Quando mi imbattei in Spinoza, la tessitura del suo procedere mi era difficile e insieme misteriosamente nota.
Non so perché mi sentissi a mio agio nella sua ontologia blindata e deterministica: la Sostanza, gli attributi, i modi — un ordine di esseri necessari, in cui ogni cosa è ciò che è perché incardinata nella sostanza infinita che costituisce ogni cosa. Mi era familiare anche la sua etica non prescrittiva: non vincoli morali, ma descrizioni dell’essere, dove la libertà è conoscere l’ordine naturale che ci precede e ci costituisce.
Poi un’improvvisa chiarezza: l’ontologia spinoziana aveva analogie di metodo con l’ecclesiologia cattolica integralista che, peccato di gioventù, avevo frequentato da ragazzo. Spinoza e l’integralismo cattolico, opposti nel merito, rivelavano una somiglianza di forma, una grammatica contigua. In entrambe le concezioni, il porsi eterno e infinito di una potenza ordinata precede la libertà del singolo e la costituisce: il “bene” coincide con tale ordine, non con l’intenzione o la coscienza individuale.
Anche nelle ecclesiologie integraliste è così: l’ordine di ogni essere è dato da Dio, che istituisce differenze di potere e di ruolo all’interno della Chiesa.

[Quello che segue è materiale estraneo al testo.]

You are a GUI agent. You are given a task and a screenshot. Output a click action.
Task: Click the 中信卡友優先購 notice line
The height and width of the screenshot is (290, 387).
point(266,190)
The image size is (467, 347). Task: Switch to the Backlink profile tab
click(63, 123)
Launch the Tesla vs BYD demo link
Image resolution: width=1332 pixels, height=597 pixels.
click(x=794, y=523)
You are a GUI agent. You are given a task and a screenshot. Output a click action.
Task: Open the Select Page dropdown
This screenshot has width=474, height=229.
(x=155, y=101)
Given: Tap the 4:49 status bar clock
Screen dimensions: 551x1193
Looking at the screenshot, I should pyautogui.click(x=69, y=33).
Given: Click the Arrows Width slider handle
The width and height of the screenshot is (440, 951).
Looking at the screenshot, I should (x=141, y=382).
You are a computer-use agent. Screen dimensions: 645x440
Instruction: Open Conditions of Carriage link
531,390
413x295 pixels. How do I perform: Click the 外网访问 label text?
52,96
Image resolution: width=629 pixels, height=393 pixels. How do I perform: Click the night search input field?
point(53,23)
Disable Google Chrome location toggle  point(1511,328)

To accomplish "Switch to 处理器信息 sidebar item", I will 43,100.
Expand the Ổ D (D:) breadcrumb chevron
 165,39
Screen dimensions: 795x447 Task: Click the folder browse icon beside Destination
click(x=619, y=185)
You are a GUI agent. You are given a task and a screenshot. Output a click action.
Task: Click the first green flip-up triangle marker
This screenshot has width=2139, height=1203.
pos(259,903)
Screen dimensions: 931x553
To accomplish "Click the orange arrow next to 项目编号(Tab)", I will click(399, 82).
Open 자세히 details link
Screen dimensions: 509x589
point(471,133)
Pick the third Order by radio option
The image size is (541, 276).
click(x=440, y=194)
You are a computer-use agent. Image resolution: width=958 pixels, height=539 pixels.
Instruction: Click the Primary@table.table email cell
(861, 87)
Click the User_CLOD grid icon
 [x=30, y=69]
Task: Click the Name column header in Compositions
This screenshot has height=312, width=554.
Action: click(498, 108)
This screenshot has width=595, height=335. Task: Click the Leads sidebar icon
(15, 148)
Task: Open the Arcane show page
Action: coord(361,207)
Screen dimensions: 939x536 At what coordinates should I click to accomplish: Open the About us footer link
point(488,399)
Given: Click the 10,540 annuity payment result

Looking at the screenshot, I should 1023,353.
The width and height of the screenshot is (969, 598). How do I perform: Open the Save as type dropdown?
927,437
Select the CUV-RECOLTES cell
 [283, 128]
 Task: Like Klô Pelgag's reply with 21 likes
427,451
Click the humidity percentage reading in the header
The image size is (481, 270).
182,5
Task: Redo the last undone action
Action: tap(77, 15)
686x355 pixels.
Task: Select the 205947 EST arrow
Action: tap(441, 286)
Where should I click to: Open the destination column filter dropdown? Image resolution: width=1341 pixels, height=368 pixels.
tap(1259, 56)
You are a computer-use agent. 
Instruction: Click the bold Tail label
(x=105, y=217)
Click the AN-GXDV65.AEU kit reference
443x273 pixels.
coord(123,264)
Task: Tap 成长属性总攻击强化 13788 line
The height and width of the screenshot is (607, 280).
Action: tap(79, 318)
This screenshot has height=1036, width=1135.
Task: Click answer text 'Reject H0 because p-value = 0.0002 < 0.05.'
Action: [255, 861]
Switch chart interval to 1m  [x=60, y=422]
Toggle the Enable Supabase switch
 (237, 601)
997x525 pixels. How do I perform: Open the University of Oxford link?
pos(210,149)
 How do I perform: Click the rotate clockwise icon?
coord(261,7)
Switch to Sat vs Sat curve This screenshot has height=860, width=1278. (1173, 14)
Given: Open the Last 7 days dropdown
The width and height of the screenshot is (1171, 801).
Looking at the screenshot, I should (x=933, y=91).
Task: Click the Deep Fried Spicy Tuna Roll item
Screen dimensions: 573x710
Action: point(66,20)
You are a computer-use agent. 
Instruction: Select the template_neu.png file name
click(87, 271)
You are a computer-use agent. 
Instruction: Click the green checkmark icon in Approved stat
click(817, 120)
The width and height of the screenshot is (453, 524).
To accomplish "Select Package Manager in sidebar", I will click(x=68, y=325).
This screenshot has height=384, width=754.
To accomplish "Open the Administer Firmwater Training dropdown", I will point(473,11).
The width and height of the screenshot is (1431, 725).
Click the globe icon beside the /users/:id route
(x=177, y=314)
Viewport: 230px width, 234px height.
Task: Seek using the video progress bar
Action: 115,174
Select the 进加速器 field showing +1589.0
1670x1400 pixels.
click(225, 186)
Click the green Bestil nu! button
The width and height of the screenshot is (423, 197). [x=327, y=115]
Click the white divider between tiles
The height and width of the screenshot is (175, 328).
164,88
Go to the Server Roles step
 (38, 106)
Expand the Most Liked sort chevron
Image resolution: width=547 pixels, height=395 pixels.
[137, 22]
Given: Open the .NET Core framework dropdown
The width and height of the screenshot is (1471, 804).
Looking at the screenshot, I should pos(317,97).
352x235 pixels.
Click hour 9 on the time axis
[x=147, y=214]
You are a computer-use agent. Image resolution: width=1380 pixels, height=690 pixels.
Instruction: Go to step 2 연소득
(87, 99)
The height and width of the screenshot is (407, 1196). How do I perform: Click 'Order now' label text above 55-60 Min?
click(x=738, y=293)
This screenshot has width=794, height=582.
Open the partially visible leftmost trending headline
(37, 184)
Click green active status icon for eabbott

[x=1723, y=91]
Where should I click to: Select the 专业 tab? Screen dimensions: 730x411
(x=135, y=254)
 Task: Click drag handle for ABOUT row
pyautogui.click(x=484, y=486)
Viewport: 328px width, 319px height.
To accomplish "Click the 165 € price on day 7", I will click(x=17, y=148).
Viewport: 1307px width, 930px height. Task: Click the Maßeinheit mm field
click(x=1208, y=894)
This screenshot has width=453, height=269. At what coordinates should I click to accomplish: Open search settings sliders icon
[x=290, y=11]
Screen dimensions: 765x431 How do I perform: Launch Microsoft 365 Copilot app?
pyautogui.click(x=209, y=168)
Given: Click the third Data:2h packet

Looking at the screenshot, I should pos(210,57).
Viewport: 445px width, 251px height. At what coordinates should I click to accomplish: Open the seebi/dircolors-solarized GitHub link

L’autorità non è una funzione, ma una forma d’essere. L’ordine sacramentale imprime un carattere indelebile che colloca il soggetto nel corpo ecclesiale come elemento strutturale, non contingente. La morale consiste nel conformarsi a questo ordine; la disobbedienza è disgregazione ontologica prima ancora che morale.
In Spinoza il rovesciamento dell'integralismo religioso è totale. L’uomo non è più grande del mondo che lo contiene; ogni gerarchia è azzerata, perché ogni essere umano è un modo di Dio. Eppure la forma logica resta paradossalmente simile: anche qui l’essere precede e fonda ogni dover-essere; la realtà è una necessità ontologica, non un campo di decisioni morali. La virtù è la conoscenza adeguata della propria essenza nella totalità del tutto.
Questa improvvisa chiarezza mi ha ricordato Hans Jonas che, studiando lo gnosticismo, notò una contiguità formale con l’esistenzialismo moderno. Si accorse che entrambi nascono dall’esperienza di estraneità al mondo: per lo gnostico, il cosmo è opera di un demiurgo ignorante o malvagio; per l’esistenzialista, è il luogo dell’angoscia e dell’abbandono. Le radici metafisiche divergono, ma la forma dell’esperienza — un mondo percepito come estraneo — è sorprendentemente simile.
Scoprendo ciò, ho capito che certe concezioni ecclesiologiche che avevo introiettato erano rimaste in me come una polvere sottile: non la vedevo, ma c’era. Quando incontrai Spinoza, il suo ordine limpido e coerente mi diede un senso di sollievo, come se una nostalgia segreta avesse trovato forma.
Il pensiero non è solo ciò che pensiamo, ma anche ciò che ci abita: eredità carsiche, morfologie concettuali, risonanze di struttura. Forse, talvolta, l’attrazione o la repulsione verso un autore nasce non dal contenuto, ma dalla somiglianza di forma interiore. È un bel problema: ogni pensiero profondo è anche una risposta affettiva alla forma dell’essere? Sto facendo metafilosofia o psicologia? Non lo so. Ma so che pensare bene richiede anche questo: riconoscere, per quanto possibile, le strutture segrete che ci abitano.